*STORED DATA:*
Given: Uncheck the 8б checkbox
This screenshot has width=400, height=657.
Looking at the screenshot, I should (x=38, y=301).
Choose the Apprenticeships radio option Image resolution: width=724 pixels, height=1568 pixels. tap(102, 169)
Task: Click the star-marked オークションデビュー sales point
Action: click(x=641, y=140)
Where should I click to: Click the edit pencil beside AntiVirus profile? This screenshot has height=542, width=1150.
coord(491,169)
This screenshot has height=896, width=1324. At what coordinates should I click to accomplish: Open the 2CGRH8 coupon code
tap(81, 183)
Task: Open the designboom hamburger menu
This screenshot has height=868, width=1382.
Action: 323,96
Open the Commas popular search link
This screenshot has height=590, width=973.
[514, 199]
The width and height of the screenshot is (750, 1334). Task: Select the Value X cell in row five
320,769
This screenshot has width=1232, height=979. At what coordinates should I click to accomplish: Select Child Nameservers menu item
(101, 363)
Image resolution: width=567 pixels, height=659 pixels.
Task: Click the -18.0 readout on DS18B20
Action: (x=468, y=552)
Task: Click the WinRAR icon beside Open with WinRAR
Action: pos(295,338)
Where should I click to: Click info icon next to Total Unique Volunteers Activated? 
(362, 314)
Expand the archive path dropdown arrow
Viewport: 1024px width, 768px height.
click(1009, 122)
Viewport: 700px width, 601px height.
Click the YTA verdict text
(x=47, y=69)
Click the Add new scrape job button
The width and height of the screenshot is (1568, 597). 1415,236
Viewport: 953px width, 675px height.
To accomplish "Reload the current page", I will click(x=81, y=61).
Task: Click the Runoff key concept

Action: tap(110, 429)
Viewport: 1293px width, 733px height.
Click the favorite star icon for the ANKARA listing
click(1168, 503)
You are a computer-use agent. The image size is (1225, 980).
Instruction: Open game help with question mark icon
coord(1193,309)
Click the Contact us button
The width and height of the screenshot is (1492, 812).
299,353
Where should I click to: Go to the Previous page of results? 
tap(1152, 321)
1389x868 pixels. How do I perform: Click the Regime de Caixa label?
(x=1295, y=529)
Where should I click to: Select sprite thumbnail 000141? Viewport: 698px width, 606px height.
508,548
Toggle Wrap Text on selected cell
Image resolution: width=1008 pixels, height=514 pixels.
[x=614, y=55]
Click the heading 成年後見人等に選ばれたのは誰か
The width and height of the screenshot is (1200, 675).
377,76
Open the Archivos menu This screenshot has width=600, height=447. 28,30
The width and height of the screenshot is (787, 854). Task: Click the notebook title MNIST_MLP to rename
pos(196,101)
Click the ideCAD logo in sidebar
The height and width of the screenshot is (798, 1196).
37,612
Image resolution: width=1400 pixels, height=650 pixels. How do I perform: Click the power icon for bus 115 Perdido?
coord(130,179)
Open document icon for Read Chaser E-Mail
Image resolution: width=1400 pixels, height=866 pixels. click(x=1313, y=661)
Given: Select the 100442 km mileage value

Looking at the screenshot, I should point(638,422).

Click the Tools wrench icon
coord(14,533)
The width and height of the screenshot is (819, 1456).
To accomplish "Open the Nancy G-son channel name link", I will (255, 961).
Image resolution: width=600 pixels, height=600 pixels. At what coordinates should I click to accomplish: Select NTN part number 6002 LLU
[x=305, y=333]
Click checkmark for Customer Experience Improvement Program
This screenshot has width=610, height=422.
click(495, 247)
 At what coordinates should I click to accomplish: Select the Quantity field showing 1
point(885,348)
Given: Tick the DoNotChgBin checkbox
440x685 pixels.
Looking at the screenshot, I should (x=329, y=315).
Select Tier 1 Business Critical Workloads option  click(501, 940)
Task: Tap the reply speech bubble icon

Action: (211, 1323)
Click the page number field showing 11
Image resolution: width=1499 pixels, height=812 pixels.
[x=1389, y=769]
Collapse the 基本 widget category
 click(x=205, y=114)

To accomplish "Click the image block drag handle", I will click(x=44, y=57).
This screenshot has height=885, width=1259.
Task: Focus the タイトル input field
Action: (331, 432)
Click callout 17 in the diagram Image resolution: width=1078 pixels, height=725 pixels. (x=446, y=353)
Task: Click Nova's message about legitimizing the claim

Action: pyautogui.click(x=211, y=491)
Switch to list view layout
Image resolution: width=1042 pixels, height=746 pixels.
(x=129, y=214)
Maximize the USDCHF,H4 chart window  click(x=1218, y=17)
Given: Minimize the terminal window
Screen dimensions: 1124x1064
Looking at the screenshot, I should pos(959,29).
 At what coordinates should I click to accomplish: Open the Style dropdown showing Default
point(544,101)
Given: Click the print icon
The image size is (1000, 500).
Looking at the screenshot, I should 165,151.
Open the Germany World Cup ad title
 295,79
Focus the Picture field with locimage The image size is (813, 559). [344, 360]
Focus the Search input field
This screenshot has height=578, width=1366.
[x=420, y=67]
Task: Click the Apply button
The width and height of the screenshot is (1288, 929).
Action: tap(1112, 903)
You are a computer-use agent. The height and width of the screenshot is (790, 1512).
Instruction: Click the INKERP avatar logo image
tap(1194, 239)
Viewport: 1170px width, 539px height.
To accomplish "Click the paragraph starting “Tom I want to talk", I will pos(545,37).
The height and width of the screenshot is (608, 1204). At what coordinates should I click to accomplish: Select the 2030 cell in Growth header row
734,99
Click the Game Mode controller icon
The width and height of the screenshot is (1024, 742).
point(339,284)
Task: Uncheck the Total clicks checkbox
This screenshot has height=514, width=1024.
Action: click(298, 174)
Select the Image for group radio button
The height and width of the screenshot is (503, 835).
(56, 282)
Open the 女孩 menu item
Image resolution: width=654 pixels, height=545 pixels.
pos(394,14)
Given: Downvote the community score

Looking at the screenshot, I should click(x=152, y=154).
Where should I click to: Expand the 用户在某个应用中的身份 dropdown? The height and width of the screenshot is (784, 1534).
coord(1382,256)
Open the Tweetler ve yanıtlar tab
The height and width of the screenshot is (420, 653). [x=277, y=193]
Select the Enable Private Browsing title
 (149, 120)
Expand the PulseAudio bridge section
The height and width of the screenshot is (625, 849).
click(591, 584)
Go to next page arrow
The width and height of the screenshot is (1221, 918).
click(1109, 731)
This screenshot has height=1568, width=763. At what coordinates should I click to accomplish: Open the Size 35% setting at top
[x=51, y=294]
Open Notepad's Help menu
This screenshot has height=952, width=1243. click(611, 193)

*TASK INSTRUCTIONS:*
Above are the records; print exactly the lines from the line with "The width and height of the screenshot is (1288, 929)." to the line with "Select the Image for group radio button", including both, and nothing else.

*YOUR SOLUTION:*
The width and height of the screenshot is (1288, 929).
Action: tap(1112, 903)
You are a computer-use agent. The height and width of the screenshot is (790, 1512).
Instruction: Click the INKERP avatar logo image
tap(1194, 239)
Viewport: 1170px width, 539px height.
To accomplish "Click the paragraph starting “Tom I want to talk", I will pos(545,37).
The height and width of the screenshot is (608, 1204). At what coordinates should I click to accomplish: Select the 2030 cell in Growth header row
734,99
Click the Game Mode controller icon
The width and height of the screenshot is (1024, 742).
point(339,284)
Task: Uncheck the Total clicks checkbox
This screenshot has height=514, width=1024.
Action: click(298, 174)
Select the Image for group radio button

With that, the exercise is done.